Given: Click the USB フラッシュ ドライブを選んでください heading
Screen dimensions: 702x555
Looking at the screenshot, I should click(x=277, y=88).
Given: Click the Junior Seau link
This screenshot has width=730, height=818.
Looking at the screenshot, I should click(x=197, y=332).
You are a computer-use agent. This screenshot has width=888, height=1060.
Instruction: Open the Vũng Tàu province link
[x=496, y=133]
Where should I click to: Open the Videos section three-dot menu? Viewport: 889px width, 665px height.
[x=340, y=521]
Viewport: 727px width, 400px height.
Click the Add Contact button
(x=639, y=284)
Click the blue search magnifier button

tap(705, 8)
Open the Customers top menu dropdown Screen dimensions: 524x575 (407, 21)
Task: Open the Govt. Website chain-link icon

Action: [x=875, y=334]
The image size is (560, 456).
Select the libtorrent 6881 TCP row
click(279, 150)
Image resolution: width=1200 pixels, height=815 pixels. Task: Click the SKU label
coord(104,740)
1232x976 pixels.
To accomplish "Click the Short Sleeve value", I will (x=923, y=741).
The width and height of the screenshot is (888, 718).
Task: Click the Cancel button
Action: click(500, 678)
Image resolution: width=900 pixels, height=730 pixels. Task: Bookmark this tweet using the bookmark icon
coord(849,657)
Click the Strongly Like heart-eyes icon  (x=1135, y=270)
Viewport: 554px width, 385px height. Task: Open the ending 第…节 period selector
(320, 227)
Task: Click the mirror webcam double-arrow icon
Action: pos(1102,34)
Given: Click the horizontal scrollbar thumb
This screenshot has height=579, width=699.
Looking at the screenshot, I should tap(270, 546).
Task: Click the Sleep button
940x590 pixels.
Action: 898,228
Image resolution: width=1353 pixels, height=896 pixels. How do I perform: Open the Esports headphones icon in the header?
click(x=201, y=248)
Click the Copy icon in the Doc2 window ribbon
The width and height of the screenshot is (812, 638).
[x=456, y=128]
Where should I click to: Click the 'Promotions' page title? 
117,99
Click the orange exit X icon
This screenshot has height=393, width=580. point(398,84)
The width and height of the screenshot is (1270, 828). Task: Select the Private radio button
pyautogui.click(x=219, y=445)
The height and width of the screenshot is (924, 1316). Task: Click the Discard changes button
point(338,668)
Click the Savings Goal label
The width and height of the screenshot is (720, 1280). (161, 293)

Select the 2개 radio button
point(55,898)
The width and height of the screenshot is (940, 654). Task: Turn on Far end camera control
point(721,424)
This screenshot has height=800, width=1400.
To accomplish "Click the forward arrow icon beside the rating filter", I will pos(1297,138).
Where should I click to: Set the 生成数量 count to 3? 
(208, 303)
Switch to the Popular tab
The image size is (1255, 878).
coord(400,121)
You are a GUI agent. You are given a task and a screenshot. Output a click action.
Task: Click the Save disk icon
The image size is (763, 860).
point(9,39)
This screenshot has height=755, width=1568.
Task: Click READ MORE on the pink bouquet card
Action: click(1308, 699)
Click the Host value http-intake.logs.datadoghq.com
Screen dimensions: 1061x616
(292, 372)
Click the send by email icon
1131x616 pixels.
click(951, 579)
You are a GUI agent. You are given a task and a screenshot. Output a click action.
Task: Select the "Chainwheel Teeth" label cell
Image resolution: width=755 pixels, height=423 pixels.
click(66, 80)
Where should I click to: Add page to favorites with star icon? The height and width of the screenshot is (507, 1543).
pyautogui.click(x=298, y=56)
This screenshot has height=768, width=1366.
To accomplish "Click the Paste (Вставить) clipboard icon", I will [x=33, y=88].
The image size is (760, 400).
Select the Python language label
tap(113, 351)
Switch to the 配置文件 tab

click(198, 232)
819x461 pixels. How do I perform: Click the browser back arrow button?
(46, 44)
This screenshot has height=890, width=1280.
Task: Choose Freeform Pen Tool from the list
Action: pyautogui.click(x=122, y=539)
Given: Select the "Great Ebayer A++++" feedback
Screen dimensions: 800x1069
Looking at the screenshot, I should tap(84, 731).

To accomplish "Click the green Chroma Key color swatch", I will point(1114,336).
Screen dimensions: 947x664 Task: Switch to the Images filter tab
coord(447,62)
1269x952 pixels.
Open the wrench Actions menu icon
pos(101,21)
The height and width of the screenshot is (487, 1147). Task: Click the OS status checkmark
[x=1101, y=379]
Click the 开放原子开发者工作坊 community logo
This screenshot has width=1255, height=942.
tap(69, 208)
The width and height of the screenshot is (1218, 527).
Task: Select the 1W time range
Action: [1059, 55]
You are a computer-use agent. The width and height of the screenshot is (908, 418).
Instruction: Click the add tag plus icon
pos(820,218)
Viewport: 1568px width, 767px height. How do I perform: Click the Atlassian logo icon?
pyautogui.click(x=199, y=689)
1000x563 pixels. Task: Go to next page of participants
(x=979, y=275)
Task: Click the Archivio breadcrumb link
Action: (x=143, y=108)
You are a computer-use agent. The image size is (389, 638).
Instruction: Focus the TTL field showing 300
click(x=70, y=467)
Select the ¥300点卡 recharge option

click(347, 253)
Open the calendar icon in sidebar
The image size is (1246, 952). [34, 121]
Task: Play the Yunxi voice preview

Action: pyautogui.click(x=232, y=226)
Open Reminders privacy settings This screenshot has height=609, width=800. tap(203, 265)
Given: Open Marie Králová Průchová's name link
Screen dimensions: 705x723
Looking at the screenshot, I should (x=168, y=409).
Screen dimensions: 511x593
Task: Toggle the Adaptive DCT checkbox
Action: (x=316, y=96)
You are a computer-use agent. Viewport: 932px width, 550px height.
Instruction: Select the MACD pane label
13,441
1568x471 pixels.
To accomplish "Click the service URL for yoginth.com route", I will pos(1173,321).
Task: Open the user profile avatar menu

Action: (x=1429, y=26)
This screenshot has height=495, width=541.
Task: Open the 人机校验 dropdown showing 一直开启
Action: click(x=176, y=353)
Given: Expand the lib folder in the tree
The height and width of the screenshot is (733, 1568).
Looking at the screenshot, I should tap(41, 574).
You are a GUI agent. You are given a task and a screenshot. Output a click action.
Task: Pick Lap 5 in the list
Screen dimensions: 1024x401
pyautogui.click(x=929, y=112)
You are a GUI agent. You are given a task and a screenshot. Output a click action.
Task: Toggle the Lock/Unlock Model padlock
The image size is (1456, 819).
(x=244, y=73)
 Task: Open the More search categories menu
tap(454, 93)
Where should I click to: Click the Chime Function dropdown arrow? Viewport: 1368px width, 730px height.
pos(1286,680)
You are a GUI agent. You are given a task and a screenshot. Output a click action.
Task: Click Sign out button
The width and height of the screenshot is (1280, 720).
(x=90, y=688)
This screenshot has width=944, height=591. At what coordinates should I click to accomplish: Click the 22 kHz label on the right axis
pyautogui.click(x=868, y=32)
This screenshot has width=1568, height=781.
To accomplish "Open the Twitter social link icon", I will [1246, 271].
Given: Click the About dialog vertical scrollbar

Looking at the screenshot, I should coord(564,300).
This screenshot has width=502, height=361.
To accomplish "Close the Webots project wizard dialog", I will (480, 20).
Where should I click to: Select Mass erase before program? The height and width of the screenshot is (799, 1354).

------

_TO DO_:
The data above should be reproduced in full and exactly.

_REPLY_:
Given: Click the USB フラッシュ ドライブを選んでください heading
Screen dimensions: 702x555
Looking at the screenshot, I should click(x=277, y=88).
Given: Click the Junior Seau link
This screenshot has width=730, height=818.
Looking at the screenshot, I should click(x=197, y=332).
You are a computer-use agent. This screenshot has width=888, height=1060.
Instruction: Open the Vũng Tàu province link
[x=496, y=133]
Where should I click to: Open the Videos section three-dot menu? Viewport: 889px width, 665px height.
[x=340, y=521]
Viewport: 727px width, 400px height.
Click the Add Contact button
(x=639, y=284)
Click the blue search magnifier button

tap(705, 8)
Open the Customers top menu dropdown Screen dimensions: 524x575 (407, 21)
Task: Open the Govt. Website chain-link icon

Action: [x=875, y=334]
The image size is (560, 456).
Select the libtorrent 6881 TCP row
click(279, 150)
Image resolution: width=1200 pixels, height=815 pixels. Task: Click the SKU label
coord(104,740)
1232x976 pixels.
To accomplish "Click the Short Sleeve value", I will (x=923, y=741).
The width and height of the screenshot is (888, 718).
Task: Click the Cancel button
Action: click(500, 678)
Image resolution: width=900 pixels, height=730 pixels. Task: Bookmark this tweet using the bookmark icon
coord(849,657)
Click the Strongly Like heart-eyes icon  (x=1135, y=270)
Viewport: 554px width, 385px height. Task: Open the ending 第…节 period selector
(320, 227)
Task: Click the mirror webcam double-arrow icon
Action: pos(1102,34)
Given: Click the horizontal scrollbar thumb
This screenshot has height=579, width=699.
Looking at the screenshot, I should tap(270, 546).
Task: Click the Sleep button
940x590 pixels.
Action: 898,228
Image resolution: width=1353 pixels, height=896 pixels. How do I perform: Open the Esports headphones icon in the header?
click(x=201, y=248)
Click the Copy icon in the Doc2 window ribbon
The width and height of the screenshot is (812, 638).
[x=456, y=128]
Where should I click to: Click the 'Promotions' page title? 
117,99
Click the orange exit X icon
This screenshot has height=393, width=580. point(398,84)
The width and height of the screenshot is (1270, 828). Task: Select the Private radio button
pyautogui.click(x=219, y=445)
The height and width of the screenshot is (924, 1316). Task: Click the Discard changes button
point(338,668)
Click the Savings Goal label
The width and height of the screenshot is (720, 1280). (161, 293)

Select the 2개 radio button
point(55,898)
The width and height of the screenshot is (940, 654). Task: Turn on Far end camera control
point(721,424)
This screenshot has height=800, width=1400.
To accomplish "Click the forward arrow icon beside the rating filter", I will pos(1297,138).
Where should I click to: Set the 生成数量 count to 3? 
(208, 303)
Switch to the Popular tab
The image size is (1255, 878).
coord(400,121)
You are a GUI agent. You are given a task and a screenshot. Output a click action.
Task: Click the Save disk icon
The image size is (763, 860).
point(9,39)
This screenshot has height=755, width=1568.
Task: Click READ MORE on the pink bouquet card
Action: click(1308, 699)
Click the Host value http-intake.logs.datadoghq.com
Screen dimensions: 1061x616
(292, 372)
Click the send by email icon
1131x616 pixels.
click(951, 579)
You are a GUI agent. You are given a task and a screenshot. Output a click action.
Task: Select the "Chainwheel Teeth" label cell
Image resolution: width=755 pixels, height=423 pixels.
click(66, 80)
Where should I click to: Add page to favorites with star icon? The height and width of the screenshot is (507, 1543).
pyautogui.click(x=298, y=56)
This screenshot has height=768, width=1366.
To accomplish "Click the Paste (Вставить) clipboard icon", I will [x=33, y=88].
The image size is (760, 400).
Select the Python language label
tap(113, 351)
Switch to the 配置文件 tab

click(198, 232)
819x461 pixels. How do I perform: Click the browser back arrow button?
(46, 44)
This screenshot has height=890, width=1280.
Task: Choose Freeform Pen Tool from the list
Action: pyautogui.click(x=122, y=539)
Given: Select the "Great Ebayer A++++" feedback
Screen dimensions: 800x1069
Looking at the screenshot, I should tap(84, 731).

To accomplish "Click the green Chroma Key color swatch", I will point(1114,336).
Screen dimensions: 947x664 Task: Switch to the Images filter tab
coord(447,62)
1269x952 pixels.
Open the wrench Actions menu icon
pos(101,21)
The height and width of the screenshot is (487, 1147). Task: Click the OS status checkmark
[x=1101, y=379]
Click the 开放原子开发者工作坊 community logo
This screenshot has width=1255, height=942.
tap(69, 208)
The width and height of the screenshot is (1218, 527).
Task: Select the 1W time range
Action: [1059, 55]
You are a computer-use agent. The width and height of the screenshot is (908, 418).
Instruction: Click the add tag plus icon
pos(820,218)
Viewport: 1568px width, 767px height. How do I perform: Click the Atlassian logo icon?
pyautogui.click(x=199, y=689)
1000x563 pixels. Task: Go to next page of participants
(x=979, y=275)
Task: Click the Archivio breadcrumb link
Action: (x=143, y=108)
You are a computer-use agent. The image size is (389, 638).
Instruction: Focus the TTL field showing 300
click(x=70, y=467)
Select the ¥300点卡 recharge option

click(347, 253)
Open the calendar icon in sidebar
The image size is (1246, 952). [34, 121]
Task: Play the Yunxi voice preview

Action: pyautogui.click(x=232, y=226)
Open Reminders privacy settings This screenshot has height=609, width=800. tap(203, 265)
Given: Open Marie Králová Průchová's name link
Screen dimensions: 705x723
Looking at the screenshot, I should (x=168, y=409).
Screen dimensions: 511x593
Task: Toggle the Adaptive DCT checkbox
Action: (x=316, y=96)
You are a computer-use agent. Viewport: 932px width, 550px height.
Instruction: Select the MACD pane label
13,441
1568x471 pixels.
To accomplish "Click the service URL for yoginth.com route", I will pos(1173,321).
Task: Open the user profile avatar menu

Action: (x=1429, y=26)
This screenshot has height=495, width=541.
Task: Open the 人机校验 dropdown showing 一直开启
Action: click(x=176, y=353)
Given: Expand the lib folder in the tree
The height and width of the screenshot is (733, 1568).
Looking at the screenshot, I should tap(41, 574).
You are a GUI agent. You are given a task and a screenshot. Output a click action.
Task: Pick Lap 5 in the list
Screen dimensions: 1024x401
pyautogui.click(x=929, y=112)
You are a GUI agent. You are given a task and a screenshot. Output a click action.
Task: Toggle the Lock/Unlock Model padlock
The image size is (1456, 819).
(x=244, y=73)
 Task: Open the More search categories menu
tap(454, 93)
Where should I click to: Click the Chime Function dropdown arrow? Viewport: 1368px width, 730px height.
pos(1286,680)
You are a GUI agent. You are given a task and a screenshot. Output a click action.
Task: Click Sign out button
The width and height of the screenshot is (1280, 720).
(x=90, y=688)
This screenshot has width=944, height=591. At what coordinates should I click to accomplish: Click the 22 kHz label on the right axis
pyautogui.click(x=868, y=32)
This screenshot has width=1568, height=781.
To accomplish "Open the Twitter social link icon", I will [1246, 271].
Given: Click the About dialog vertical scrollbar

Looking at the screenshot, I should coord(564,300).
This screenshot has width=502, height=361.
To accomplish "Close the Webots project wizard dialog", I will (480, 20).
Where should I click to: Select Mass erase before program? The height and width of the screenshot is (799, 1354).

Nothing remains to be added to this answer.